● **Problem to work on**:
Once you have read the records, write them out again exactly.

(Saved entries)
::::::
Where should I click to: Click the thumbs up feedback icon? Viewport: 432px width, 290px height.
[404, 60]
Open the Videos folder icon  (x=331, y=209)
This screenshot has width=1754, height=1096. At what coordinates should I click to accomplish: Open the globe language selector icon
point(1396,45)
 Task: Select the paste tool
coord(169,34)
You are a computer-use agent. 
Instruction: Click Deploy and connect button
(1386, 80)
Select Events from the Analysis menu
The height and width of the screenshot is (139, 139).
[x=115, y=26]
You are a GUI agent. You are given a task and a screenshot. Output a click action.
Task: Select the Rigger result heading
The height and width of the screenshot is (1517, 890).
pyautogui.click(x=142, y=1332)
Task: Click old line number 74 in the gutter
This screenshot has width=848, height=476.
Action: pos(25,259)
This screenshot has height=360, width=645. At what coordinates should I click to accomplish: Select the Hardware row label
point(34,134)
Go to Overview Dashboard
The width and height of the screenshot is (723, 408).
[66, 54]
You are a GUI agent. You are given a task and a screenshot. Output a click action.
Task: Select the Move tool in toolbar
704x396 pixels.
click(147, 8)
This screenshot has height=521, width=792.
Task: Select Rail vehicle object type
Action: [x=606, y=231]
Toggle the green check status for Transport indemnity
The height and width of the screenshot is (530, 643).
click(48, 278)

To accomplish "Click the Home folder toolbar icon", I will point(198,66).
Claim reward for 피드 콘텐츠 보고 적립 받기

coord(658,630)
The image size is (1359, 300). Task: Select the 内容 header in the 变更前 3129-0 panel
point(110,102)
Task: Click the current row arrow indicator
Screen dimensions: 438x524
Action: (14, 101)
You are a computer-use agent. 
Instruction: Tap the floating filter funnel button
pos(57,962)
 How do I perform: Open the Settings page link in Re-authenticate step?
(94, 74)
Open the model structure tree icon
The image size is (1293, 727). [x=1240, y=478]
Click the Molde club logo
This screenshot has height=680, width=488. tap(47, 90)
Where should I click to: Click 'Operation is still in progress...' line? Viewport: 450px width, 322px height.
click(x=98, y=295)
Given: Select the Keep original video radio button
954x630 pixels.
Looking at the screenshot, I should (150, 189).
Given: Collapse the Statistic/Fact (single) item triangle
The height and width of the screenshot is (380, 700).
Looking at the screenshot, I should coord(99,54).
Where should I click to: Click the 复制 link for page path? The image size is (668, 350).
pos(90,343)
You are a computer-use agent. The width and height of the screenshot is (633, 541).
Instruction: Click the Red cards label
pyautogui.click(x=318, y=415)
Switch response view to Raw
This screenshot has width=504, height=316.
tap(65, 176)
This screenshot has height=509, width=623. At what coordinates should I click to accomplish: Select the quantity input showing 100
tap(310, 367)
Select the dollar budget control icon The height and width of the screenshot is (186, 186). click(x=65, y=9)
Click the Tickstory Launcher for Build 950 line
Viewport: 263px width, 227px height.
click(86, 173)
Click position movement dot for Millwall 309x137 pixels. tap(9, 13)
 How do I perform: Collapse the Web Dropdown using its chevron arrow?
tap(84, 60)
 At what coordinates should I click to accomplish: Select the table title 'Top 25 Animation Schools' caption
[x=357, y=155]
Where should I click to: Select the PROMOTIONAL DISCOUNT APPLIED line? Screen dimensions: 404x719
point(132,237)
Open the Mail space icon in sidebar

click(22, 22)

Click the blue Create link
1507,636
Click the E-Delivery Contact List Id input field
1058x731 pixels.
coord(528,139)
::::::
● **Output of the task**:
Where should I click to: Click the thumbs up feedback icon? Viewport: 432px width, 290px height.
[404, 60]
Open the Videos folder icon  (x=331, y=209)
This screenshot has width=1754, height=1096. At what coordinates should I click to accomplish: Open the globe language selector icon
point(1396,45)
 Task: Select the paste tool
coord(169,34)
You are a computer-use agent. 
Instruction: Click Deploy and connect button
(1386, 80)
Select Events from the Analysis menu
The height and width of the screenshot is (139, 139).
[x=115, y=26]
You are a GUI agent. You are given a task and a screenshot. Output a click action.
Task: Select the Rigger result heading
The height and width of the screenshot is (1517, 890).
pyautogui.click(x=142, y=1332)
Task: Click old line number 74 in the gutter
This screenshot has width=848, height=476.
Action: pos(25,259)
This screenshot has height=360, width=645. At what coordinates should I click to accomplish: Select the Hardware row label
point(34,134)
Go to Overview Dashboard
The width and height of the screenshot is (723, 408).
[66, 54]
You are a GUI agent. You are given a task and a screenshot. Output a click action.
Task: Select the Move tool in toolbar
704x396 pixels.
click(147, 8)
This screenshot has height=521, width=792.
Task: Select Rail vehicle object type
Action: [x=606, y=231]
Toggle the green check status for Transport indemnity
The height and width of the screenshot is (530, 643).
click(48, 278)

To accomplish "Click the Home folder toolbar icon", I will point(198,66).
Claim reward for 피드 콘텐츠 보고 적립 받기

coord(658,630)
The image size is (1359, 300). Task: Select the 内容 header in the 变更前 3129-0 panel
point(110,102)
Task: Click the current row arrow indicator
Screen dimensions: 438x524
Action: (14, 101)
You are a computer-use agent. 
Instruction: Tap the floating filter funnel button
pos(57,962)
 How do I perform: Open the Settings page link in Re-authenticate step?
(94, 74)
Open the model structure tree icon
The image size is (1293, 727). [x=1240, y=478]
Click the Molde club logo
This screenshot has height=680, width=488. tap(47, 90)
Where should I click to: Click 'Operation is still in progress...' line? Viewport: 450px width, 322px height.
click(x=98, y=295)
Given: Select the Keep original video radio button
954x630 pixels.
Looking at the screenshot, I should (150, 189).
Given: Collapse the Statistic/Fact (single) item triangle
The height and width of the screenshot is (380, 700).
Looking at the screenshot, I should coord(99,54).
Where should I click to: Click the 复制 link for page path? The image size is (668, 350).
pos(90,343)
You are a computer-use agent. The width and height of the screenshot is (633, 541).
Instruction: Click the Red cards label
pyautogui.click(x=318, y=415)
Switch response view to Raw
This screenshot has width=504, height=316.
tap(65, 176)
This screenshot has height=509, width=623. At what coordinates should I click to accomplish: Select the quantity input showing 100
tap(310, 367)
Select the dollar budget control icon The height and width of the screenshot is (186, 186). click(x=65, y=9)
Click the Tickstory Launcher for Build 950 line
Viewport: 263px width, 227px height.
click(86, 173)
Click position movement dot for Millwall 309x137 pixels. tap(9, 13)
 How do I perform: Collapse the Web Dropdown using its chevron arrow?
tap(84, 60)
 At what coordinates should I click to accomplish: Select the table title 'Top 25 Animation Schools' caption
[x=357, y=155]
Where should I click to: Select the PROMOTIONAL DISCOUNT APPLIED line? Screen dimensions: 404x719
point(132,237)
Open the Mail space icon in sidebar

click(22, 22)

Click the blue Create link
1507,636
Click the E-Delivery Contact List Id input field
1058x731 pixels.
coord(528,139)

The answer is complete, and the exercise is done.